HSCT approach provides ‘excellent’ survival in FA
SALT LAKE CITY—A “risk-adjusted” approach leads to “excellent” survival in patients with Fanconi anemia (FA) undergoing alternative donor hematopoietic stem cell transplant (HSCT), according to a speaker at the 2018 BMT Tandem Meetings.
All FA patients who received personalized doses of busulfan in place of total body irradiation (TBI) were alive and disease-free after undergoing HSCT for bone marrow failure or myelodysplastic syndrome (MDS).
None of the patients developed graft-vs-host disease (GVHD), and the most common toxicity was viral infection.
Parinda A. Mehta, MD, of Cincinnati Children’s Hospital Medical Center in Ohio, presented these results at this year’s BMT Tandem Meetings as abstract 109.*
“We all know that inherent chemotherapy and radiation sensitivity makes transplant for patients with Fanconi anemia quite challenging,” Dr Mehta began. “In our recently published, prospective, multi-institutional study, we showed excellent outcomes of alternative donor transplant in patients with Fanconi anemia without using radiation.”

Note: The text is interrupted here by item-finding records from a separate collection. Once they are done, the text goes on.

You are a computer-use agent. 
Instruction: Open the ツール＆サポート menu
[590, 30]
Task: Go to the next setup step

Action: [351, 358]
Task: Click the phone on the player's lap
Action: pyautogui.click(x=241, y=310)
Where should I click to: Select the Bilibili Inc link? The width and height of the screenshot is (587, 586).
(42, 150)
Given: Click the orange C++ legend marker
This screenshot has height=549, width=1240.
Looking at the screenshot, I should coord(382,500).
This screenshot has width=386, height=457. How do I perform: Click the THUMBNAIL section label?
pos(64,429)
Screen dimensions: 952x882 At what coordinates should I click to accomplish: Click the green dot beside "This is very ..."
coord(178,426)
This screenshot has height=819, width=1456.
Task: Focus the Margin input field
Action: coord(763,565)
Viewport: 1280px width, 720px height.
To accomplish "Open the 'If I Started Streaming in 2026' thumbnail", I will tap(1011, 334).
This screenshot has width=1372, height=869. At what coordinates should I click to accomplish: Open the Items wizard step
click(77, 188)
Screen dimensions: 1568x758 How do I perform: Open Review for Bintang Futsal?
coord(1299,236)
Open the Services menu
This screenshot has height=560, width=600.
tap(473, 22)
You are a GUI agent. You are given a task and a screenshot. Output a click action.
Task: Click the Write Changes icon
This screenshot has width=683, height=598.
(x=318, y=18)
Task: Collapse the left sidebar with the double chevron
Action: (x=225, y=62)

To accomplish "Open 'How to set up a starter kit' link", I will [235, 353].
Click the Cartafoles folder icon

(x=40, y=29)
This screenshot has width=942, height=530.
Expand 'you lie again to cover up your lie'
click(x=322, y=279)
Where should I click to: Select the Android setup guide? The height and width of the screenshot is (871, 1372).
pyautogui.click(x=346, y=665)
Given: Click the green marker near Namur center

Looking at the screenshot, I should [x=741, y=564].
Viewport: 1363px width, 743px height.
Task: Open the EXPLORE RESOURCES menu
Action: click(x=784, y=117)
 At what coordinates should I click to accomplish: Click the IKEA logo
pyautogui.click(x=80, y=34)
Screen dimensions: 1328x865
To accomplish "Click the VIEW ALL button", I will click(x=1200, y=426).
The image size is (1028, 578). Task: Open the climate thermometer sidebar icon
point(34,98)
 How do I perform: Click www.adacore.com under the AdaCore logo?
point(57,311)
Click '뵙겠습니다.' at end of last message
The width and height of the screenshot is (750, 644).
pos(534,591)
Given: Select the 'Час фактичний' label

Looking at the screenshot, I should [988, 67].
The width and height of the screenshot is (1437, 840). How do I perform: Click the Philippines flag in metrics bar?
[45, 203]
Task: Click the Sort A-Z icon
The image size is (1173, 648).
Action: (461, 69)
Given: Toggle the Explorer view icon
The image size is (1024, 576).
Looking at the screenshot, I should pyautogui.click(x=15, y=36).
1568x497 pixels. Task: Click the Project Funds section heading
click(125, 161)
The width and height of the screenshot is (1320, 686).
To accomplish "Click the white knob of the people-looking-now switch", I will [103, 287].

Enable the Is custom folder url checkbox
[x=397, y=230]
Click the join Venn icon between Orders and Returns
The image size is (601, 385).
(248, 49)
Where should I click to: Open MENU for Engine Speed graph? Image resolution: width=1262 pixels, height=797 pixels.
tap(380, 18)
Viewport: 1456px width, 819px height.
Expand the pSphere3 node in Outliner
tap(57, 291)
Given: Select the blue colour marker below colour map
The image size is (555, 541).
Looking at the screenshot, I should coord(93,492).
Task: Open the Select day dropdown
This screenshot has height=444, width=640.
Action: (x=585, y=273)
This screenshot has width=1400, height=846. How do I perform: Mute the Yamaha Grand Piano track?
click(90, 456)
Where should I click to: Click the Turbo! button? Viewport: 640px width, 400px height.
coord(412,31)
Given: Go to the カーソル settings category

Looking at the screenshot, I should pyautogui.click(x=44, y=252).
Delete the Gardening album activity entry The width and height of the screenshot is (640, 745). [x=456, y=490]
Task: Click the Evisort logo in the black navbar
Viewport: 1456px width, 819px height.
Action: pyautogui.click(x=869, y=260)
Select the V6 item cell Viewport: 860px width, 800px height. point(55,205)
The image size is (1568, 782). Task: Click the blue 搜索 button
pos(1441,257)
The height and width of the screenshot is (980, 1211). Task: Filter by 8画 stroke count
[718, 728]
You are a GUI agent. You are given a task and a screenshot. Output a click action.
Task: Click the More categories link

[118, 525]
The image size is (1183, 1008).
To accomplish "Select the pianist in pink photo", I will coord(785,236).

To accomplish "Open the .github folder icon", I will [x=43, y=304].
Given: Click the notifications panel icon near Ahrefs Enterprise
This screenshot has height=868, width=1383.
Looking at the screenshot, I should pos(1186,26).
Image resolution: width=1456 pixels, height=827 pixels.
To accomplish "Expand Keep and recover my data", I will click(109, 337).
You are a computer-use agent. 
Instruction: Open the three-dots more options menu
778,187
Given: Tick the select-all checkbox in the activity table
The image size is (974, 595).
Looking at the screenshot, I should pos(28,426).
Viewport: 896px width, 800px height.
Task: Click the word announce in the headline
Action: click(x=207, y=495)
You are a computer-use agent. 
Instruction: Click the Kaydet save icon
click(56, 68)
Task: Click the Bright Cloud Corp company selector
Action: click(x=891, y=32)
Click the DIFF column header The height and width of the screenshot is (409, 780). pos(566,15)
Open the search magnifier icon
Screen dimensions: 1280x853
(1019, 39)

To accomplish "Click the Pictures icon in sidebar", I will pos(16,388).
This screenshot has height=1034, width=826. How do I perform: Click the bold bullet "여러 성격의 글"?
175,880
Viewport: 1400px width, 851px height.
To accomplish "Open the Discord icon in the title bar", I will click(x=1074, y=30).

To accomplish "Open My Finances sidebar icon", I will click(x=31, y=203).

“In that study,** TBI was replaced by pharmacokinetically adjusted busulfan. It proved that, yes, we can do alternative donor transplant successfully without radiation by showing an overall survival of 80% for a total of 45 patients. We were quite ecstatic to see these numbers.”
The study also showed that younger patients fared better with this regimen, and younger patients did best with the lowest dose of busulfan tested (0.6 mg/kg vs 0.8 to 1.0 mg/kg). In addition, patients who underwent HSCT for bone marrow failure had better outcomes than patients who had MDS.
This led Dr Mehta and her colleagues to hypothesize that adjusting busulfan dosing based on a patient’s age and disease status at HSCT could minimize toxicity and improve outcomes.
Patients
The researchers tested their theory in 22 FA patients. They had a median age of 7 (range, 4-27), and most (n=13) were female.
Twelve patients had pancytopenia, 6 had severe single-lineage cytopenia, 3 had low-grade MDS, and 1 patient had acute myeloid leukemia (AML).
Eighteen patients had a history of transfusions, and 3 had a history of androgen use.
Treatment
The preparative regimen consisted of 4 doses of busulfan (every 12 hours on day -7 to -6), followed by cyclophosphamide at 10 mg/kg/day (on day -5 to -2), fludarabine at 35 mg/m2/day (on day -5 to -2), and rabbit antithymocyte globulin at 2.5 mg/kg/day (on day -5 to -2).
Busulfan doses were adjusted according to age and disease status.
Children (age 18 and younger) with bone marrow failure received busulfan at 0.6 to 0.8 mg/kg. Children with MDS/AML received busulfan at 0.8 to 1.0 mg/kg. Adults (19 and older) received the lowest dose of busulfan—0.4 mg/kg—regardless of disease status.
“At the first sight, this will look counterintuitive . . . ,” Dr Mehta said. “However, based on our previous experience, in general and also from results of our previous study, this was specifically designed to avoid upfront TRM [transplant-related mortality] for these adult patients.”
All 22 patients received CD34-selected, T-cell-depleted peripheral blood stem cells from unrelated donors. Eleven patients received a fully matched graft (10/10), 8 patients had a 9/10 match, and 3 had an 8/10 match.
The median number of CD34+ cells/kg was 23.9 x 106 (range, 4.9-76.6), and the median number of CD3 cells/kg was 1 x 104 (range, 0.003-3.1).
T-cell depletion was the only GVHD prophylaxis used.
Patients with MDS/AML could receive azacitidine at day 42 after HSCT, an option intended to prevent relapse in these patients.
Toxicity
There were no cases of acute or chronic GVHD.